Data Visualization and Descriptive Stats

Bella Ratmelia

Today’s Outline

Descriptive Statistics
Data Visualization in ggplot using Chile voting data, including guidelines on how to choose the appropriate visualization.

Checklist when you start RStudio

Load the project we created last session and open the R script file.
Make sure that Environment panel is empty (click on broom icon to clean it up)
Clear the Console and Plots too.
Re-run the library(tidyverse) and read_csv portion in the previous session

Refresher: Loading from CSV into a dataframe

Use read_csv from readr package (part of tidyverse) to load our data into a dataframe

# import tidyverse library
library(tidyverse)

# read the CSV with Chile voting data
chile_data <- read_csv("data-output/chile_voting_processed.csv")

chile_data <- chile_data |> 
    mutate(across(c("region", "sex", "education", "vote", "age_group", "support_level"), as.factor))

#reordering
chile_data <- chile_data |> 
    mutate(education = factor(education, 
                         levels = c("P", "S", "PS"), 
                         ordered = TRUE))

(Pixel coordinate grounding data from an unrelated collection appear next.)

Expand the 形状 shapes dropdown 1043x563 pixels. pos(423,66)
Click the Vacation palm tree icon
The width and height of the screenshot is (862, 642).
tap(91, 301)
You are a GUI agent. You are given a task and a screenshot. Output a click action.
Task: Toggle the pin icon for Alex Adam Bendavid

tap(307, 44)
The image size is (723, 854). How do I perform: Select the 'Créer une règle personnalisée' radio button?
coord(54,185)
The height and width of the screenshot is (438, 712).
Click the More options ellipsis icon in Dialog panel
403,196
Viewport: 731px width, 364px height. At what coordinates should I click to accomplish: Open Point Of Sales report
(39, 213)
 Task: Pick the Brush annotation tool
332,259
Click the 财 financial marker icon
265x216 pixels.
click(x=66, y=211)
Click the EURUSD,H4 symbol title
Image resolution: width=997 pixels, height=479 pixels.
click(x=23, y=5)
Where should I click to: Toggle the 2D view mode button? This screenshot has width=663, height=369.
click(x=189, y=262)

# peek at the data, pay attention to the data types!
glimpse(chile_data)

Basic R Functions for Descriptive Statistics

Descriptive statistics provide summaries about the sample and observations made. These summaries can be quantitative (summary statistics) or visual (graphs).

Let’s explore some basic R functions for descriptive statistics using our Chile voting data.

mean(): arithmetic average
median(): middle value
sd(): standard deviation
var(): variance
range(): range of values
IQR(): interquartile range
summary(): provides a summary of descriptive statistics
Mode() function from DescTools package: the most frequently occuring value ¹

Exploring Age Distribution

Let’s start by examining the age variable in our dataset.

library(DescTools)

# Basic statistics
mean_age <- mean(chile_data$age, na.rm = TRUE)
median_age <- median(chile_data$age, na.rm = TRUE)
sd_age <- sd(chile_data$age, na.rm = TRUE)
range_age <- range(chile_data$age, na.rm = TRUE)
iqr_age <- IQR(chile_data$age, na.rm = TRUE)
mode_age <- DescTools::Mode(chile_data$age, na.rm = TRUE)

# Print results
cat("Mean age:", mean_age, "\n")

Exploring Age Distribution

Mean age: 38.29

cat("Median age:", median_age, "\n")

Median age: 36

cat("Standard deviation of age:", sd_age, "\n")

Standard deviation of age: 14.66718

cat("Range of age:", range_age[1], "to", range_age[2], "\n")

Range of age: 18 to 70

cat("Interquartile range of age:", iqr_age, "\n")

Interquartile range of age: 24

cat("Most frequently occuring age:", mode_age, "\n")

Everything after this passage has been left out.